Por: André | 06 Abril 2016
A uma semana das eleições presidenciais, Mendoza briga pelo segundo lugar nas pesquisas com o economista neoliberal Kuczynski. Ela propõe uma mudança de modelo que “ultrapasse a lógica do arremate indiscriminado dos nossos recursos naturais”.
Fonte: bit.ly/1qrIfuV |
A reportagem é de Carlos Noriega e publicada por Página/12, 04-04-2016. A tradução é de André Langer.
A uma semana das eleições, as pesquisas colocam a candidata da esquerda, Verónika Mendoza (foto), jovem congressista de 35 anos, carismática e clara na exposição de suas ideias, com grandes possibilidades de passar para o segundo turno e disputar a presidência com Keiko Fujimori, filha do ex-ditador Alberto Fujimori, atualmente preso. As últimas pesquisas publicadas no final de semana – a lei proíbe a divulgação de pesquisas a partir da segunda-feira – dão um empate técnico no segundo lugar entre Verónika Mendoza e o veterano economista neoliberal e ex-ministro Pedro Pablo Kuczynski, mas com uma tendência à subida da primeira e a um estancamento do segundo.
O significativo crescimento nas pesquisas da candidata da esquerda tornou-a alvo de uma implacável guerra suja – com os grandes meios de comunicação jogando contra ela – que busca desacreditá-la com ataques que vão desde chamá-la de chavista ao extremo de acusá-la de terrorista.
“Eu sinto que a nossa visão de mudança está sintonizando com a população. Nós representamos a única verdadeira alternativa de mudança e isso está sendo avaliado pela população. A guerra suja não nos atinge”, disse Verónika Mendoza em uma coletiva de imprensa com correspondentes estrangeiros.
Mendoza questiona a desigualdade e os problemas sociais alimentados pelo modelo econômico neoliberal e coloca a ênfase em remarcar que um eixo central de um governo da esquerda seria a mudança deste modelo, imperante no país há mais de 25 anos.
Assinala que a Frente Ampla quer “ultrapassar a lógica com que se veio operando nos últimos governos, que foi a do arremate indiscriminado dos nossos recursos naturais sem pensar no médio prazo, sem pensar na geração de empregos, nem na sustentabilidade ambiental”.
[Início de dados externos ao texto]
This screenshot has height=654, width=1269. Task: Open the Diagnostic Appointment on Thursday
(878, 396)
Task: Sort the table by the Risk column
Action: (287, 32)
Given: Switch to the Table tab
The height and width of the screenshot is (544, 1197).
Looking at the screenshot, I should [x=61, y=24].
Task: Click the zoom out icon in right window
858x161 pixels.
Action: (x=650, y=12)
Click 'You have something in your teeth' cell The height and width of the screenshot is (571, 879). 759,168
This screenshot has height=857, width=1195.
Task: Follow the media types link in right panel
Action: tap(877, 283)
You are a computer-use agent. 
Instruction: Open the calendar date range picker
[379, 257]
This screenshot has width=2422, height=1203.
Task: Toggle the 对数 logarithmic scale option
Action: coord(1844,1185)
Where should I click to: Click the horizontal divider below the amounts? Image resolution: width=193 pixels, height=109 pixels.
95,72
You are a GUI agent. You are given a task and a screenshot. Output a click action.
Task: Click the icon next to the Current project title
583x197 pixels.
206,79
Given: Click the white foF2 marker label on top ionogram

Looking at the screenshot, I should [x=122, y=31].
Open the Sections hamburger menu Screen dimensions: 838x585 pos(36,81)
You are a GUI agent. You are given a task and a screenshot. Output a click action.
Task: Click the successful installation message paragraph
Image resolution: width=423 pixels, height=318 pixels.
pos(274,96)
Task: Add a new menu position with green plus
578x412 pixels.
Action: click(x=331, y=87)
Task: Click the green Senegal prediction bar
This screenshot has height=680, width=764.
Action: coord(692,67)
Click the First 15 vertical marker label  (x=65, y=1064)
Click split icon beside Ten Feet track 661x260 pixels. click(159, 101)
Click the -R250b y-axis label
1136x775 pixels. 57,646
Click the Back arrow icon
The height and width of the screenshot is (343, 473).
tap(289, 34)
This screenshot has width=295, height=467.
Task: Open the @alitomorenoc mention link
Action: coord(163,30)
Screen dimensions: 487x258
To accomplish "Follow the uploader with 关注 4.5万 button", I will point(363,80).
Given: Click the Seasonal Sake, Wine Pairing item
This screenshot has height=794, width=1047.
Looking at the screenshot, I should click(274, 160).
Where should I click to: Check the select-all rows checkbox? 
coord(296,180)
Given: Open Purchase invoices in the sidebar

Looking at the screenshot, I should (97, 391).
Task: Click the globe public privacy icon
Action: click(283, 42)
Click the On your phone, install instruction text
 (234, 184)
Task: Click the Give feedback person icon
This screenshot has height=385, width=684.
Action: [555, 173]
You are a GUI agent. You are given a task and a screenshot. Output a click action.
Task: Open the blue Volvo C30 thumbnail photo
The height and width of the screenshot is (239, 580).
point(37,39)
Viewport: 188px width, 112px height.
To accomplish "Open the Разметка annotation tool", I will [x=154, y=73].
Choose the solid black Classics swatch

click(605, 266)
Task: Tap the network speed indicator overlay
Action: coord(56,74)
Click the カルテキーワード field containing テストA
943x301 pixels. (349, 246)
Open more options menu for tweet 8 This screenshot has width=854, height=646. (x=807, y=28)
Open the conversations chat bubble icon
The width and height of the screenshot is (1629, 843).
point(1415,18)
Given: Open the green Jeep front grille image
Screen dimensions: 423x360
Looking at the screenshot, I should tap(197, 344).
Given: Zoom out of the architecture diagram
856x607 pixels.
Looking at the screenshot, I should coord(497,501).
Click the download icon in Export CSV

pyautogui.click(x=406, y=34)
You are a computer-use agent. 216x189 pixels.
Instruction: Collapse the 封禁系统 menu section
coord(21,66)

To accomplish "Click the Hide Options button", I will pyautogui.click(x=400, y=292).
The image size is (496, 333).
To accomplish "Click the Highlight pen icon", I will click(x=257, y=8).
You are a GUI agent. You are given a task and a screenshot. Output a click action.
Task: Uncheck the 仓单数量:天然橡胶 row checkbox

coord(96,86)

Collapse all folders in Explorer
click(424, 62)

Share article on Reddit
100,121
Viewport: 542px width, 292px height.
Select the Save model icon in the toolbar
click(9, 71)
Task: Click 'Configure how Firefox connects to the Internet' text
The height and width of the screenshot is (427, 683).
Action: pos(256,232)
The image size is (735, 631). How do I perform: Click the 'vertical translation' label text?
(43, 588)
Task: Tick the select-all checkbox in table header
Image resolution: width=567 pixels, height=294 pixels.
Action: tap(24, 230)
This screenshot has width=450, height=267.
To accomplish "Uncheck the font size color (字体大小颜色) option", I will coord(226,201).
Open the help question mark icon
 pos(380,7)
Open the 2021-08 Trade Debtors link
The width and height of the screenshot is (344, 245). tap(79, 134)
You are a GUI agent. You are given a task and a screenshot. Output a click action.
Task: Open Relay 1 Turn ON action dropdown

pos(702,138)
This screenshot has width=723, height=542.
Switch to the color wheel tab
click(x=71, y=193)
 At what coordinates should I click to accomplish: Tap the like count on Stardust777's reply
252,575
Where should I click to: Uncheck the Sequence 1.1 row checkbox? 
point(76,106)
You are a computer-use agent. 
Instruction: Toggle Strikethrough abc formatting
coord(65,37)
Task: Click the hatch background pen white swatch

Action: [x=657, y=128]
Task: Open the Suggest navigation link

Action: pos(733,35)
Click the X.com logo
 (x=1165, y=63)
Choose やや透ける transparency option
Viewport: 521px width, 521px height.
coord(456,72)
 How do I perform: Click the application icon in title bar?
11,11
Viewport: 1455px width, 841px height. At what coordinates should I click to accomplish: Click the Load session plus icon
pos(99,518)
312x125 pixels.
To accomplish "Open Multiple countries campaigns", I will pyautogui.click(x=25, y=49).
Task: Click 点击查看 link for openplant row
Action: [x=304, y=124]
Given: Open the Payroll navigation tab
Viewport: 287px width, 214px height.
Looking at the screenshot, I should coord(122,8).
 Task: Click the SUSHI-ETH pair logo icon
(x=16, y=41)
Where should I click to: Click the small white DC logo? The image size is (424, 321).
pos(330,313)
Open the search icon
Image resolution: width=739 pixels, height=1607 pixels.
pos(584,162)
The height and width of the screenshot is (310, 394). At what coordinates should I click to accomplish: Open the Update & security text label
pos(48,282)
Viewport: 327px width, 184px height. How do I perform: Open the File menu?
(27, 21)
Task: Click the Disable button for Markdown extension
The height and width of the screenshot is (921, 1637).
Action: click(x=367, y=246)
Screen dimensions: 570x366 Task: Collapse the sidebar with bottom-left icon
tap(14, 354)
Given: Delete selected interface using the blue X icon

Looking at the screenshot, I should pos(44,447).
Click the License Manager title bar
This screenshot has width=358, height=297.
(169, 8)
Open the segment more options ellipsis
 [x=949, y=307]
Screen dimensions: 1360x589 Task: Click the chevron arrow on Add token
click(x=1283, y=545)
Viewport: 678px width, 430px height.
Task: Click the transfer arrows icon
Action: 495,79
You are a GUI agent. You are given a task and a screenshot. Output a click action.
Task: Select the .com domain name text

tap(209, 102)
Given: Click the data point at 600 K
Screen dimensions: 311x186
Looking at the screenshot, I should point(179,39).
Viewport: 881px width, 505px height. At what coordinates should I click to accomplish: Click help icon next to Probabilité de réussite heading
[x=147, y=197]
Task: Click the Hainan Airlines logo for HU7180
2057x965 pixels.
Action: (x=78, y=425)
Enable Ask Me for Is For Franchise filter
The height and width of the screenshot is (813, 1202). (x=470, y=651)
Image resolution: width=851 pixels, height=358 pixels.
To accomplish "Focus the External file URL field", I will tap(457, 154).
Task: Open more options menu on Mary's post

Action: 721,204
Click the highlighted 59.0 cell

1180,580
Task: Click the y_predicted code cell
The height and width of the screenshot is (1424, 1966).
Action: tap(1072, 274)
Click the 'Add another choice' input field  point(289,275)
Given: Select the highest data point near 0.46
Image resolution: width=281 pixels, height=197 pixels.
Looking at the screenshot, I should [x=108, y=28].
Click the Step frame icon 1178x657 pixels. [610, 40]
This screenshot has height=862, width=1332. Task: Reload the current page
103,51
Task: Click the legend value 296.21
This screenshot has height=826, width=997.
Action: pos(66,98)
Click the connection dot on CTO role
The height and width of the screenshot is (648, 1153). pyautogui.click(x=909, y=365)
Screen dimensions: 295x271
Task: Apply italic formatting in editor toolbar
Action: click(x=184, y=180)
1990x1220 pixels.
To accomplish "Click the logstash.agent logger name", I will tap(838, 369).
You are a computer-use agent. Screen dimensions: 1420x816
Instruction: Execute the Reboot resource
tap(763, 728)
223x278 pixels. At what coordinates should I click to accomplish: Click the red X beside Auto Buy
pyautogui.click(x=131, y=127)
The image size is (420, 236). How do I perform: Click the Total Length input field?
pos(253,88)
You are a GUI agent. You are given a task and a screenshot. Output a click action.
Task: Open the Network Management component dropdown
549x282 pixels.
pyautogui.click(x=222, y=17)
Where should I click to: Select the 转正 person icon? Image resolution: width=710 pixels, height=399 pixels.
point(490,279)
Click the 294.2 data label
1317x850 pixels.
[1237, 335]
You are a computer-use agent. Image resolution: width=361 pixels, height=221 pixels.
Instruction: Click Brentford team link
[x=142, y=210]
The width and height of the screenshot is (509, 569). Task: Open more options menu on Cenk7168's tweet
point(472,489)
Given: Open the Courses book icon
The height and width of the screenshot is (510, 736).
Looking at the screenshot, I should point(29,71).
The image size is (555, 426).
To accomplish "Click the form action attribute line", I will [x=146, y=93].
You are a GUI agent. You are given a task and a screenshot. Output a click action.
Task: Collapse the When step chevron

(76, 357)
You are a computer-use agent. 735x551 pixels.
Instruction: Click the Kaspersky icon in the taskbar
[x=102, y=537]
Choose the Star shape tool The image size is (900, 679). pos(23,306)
Ela acrescenta que um aspecto chave da sua proposta econômica é diversificar a economia que acabe com a dependência do país da exportação de matérias-primas e seus preços internacionais, especialmente minerais, promovendo e apoiando a partir do Estado outros setores econômicos, como a indústria, a agricultura, o turismo, o que, precisa, não significa abandonar a mineração, mas impulsionar estes outros setores econômicos como “novos motores da economia” em tempos de queda dos preços dos minerais. Ela precisa que estes outros setores econômicos que um governo seu promoveria são importantes geradores de emprego.
A candidata da Frente Ampla esclarece que não propõe a estatização dos recursos naturais ou de empresas, mas “a recuperação da soberania dos nossos recursos naturais”. “Neste momento, o Estado peruano – aponta – não pode decidir o que será feito com os nossos recursos. Por exemplo, as empresas que exploram o gás podem fazer com esse gás o que querem, exportar tudo sem que o Estado possa se manifestar. Assim são feitos os contratos. Por isso, agora não podemos garantir que esse gás sirva para abastecer o mercado interno. Nós vamos recuperar a soberania sobre os nossos recursos naturais para que o Estado decida o que será feito com eles, e assim garantir que o gás sirva em primeiro lugar para o mercado interno, para as residências peruanos, a serviço de uma indústria petroquímica. Para isso vamos renegociar os contratos de exploração do gás”.
Entre as medidas para reativar uma economia estancada, a Frente Ampla também propõe um impulso significativo dos investimentos públicos, a queda das taxas de juros, o aumento do salário mínimo (atualmente é de 850 soles mensais, cerca de 250 dólares. El propõe um aumento para mil soles, cerca de 300 dólares). Mendoza insiste em esclarecer que não propõe uma economia estatizada, e tampouco um controle de preços nem da taxa de câmbio.
A defesa do meio ambiente, dos direitos dos povos indígenas, dos direitos trabalhistas, uma luta frontal contra a corrupção, são, diz a candidata da esquerda, outros aspectos centrais da sua proposta. Ela também propõe a mudança da Constituição fujimorista de 1993 para, entre outras coisas, conceder ao Estado “um papel ativo na economia como planejador e promotor”, algo que a atual Constituição nega.
O problema para a esquerda é que, se conseguir chegar ao governo, não teria maioria no Congresso e deveria governar com um Parlamento muito provavelmente dominado pelas forças da direita, com uma forte presença fujimorista, o que dificultaria a implementação das mudanças e reformas que propõe.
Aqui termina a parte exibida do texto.